Diese muss jedoch derart zum Stillstand gekommen sein, dass nach dem medizinischen Wissensstand keine weitere Verschlechterung zu befürchten ist. Dann von einer Befristung Abstand zu nehmen weil dadurch  auch keine vorhersehbare Gefährdung der Verkehrssicherheit in Kauf genommen wird.
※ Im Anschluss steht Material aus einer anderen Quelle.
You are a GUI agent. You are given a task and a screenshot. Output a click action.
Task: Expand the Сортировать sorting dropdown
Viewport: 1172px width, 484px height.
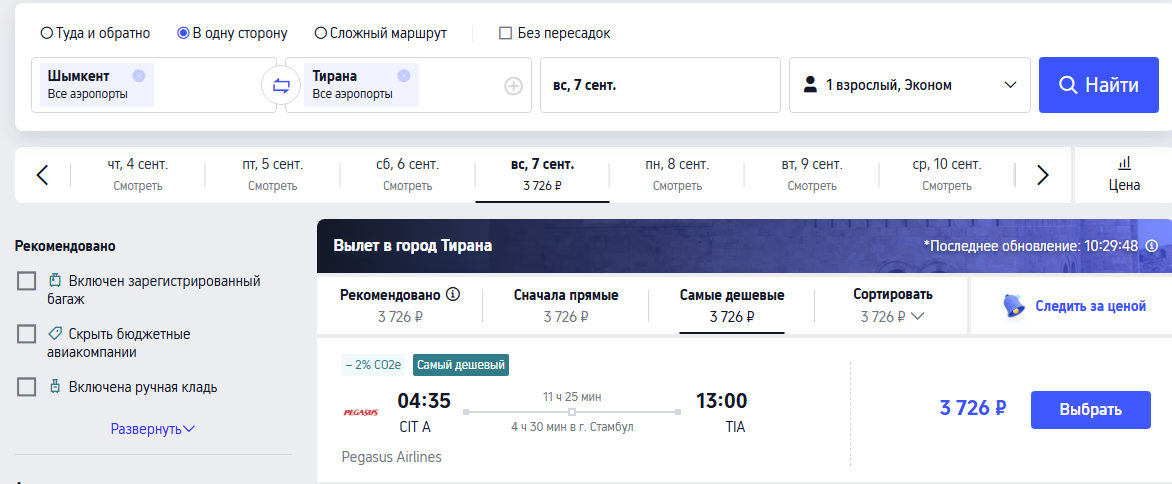(892, 305)
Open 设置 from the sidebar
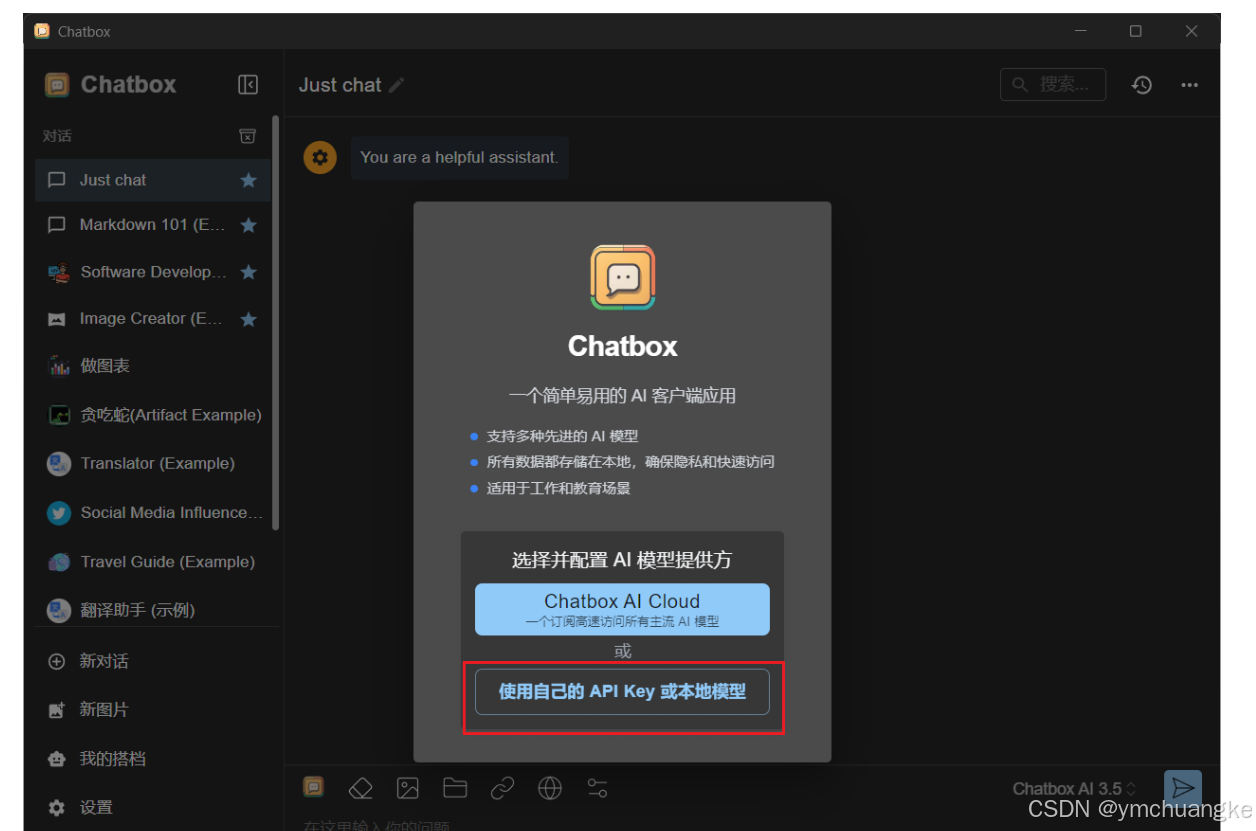1256x831 pixels. tap(97, 807)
Es ist somit auch in solchen Fällen Sache des medizinischen Sachverständigen darzutun, ob bei der betreffenden Erkrankung nach den Erkenntnissen der medizinischen Wissen­schaft eine Stabilisierung im besagten Sinn überhaupt in Betracht kommt und unter welchen Voraussetzungen eine solche Stabilisierung angenommen werden kann. Bei Eintritt einer Stabilisierung im besagten Sinn liegt keine fortschreitende Erkrankung gemäß § 3 Abs.5 FSG-GV mehr vor. Auch in einem solchen Fall ist bei der Erteilung der Lenkberechtigung deren gleichzeitige Befristung (im Sinne der Versagung einer Lenkberechtigung für die Zeit nach dem angenommenen Frist­ende hinaus) unter Auflage von Kontrolluntersuchungen und Nachuntersuchungen unzulässig.

 

 

5.2. Mit Blick darauf war die hier im Ergebnis schon in relativ jungen Lebensalter des Berufungswerbers  auf Lebenslänglichkeit hinauslaufende Einschränkung seiner Lenkberechtigung  zu beheben.

 

 

In diesem Verfahren sind Stempelgebühren in Höhe von 13,20 Euro angefallen.

 

 

Rechtsmittelbelehrung:

Gegen diesen Bescheid ist kein ordentliches Rechtsmittel zulässig.

 

 

Hinweis:

Gegen diesen Bescheid kann innerhalb von sechs Wochen ab seiner Zustellung eine Beschwerde an den Verfassungsgerichtshof und/oder an den Verwaltungsgerichtshof erhoben werden; diese muss - von gesetzlichen Ausnahmen abgesehen - jeweils von einem Rechtsanwalt unterschrieben sein. Für jede dieser Beschwerden ist eine Gebühr von 220 Euro zu entrichten.

 

 

 

Dr.  B l e i e r

 



[1] Hinweis auf die systematische Darstellung der einschlägigen Rsp des VwGH bei Grundtner / Pürstl, FührerscheinG (2003). Hinweis auf VwGH 18.1. 2000, 99/11/0266; VwGH 24. 4. 2001, 2000/11/0037; VwGH 13. 8. 2003, 2002/11/0228, sowie 2001/11/0183, VwGH 24.6.2003, 2001/11/0174  und VwGH 29. 9. 2005, 2005/11/0120.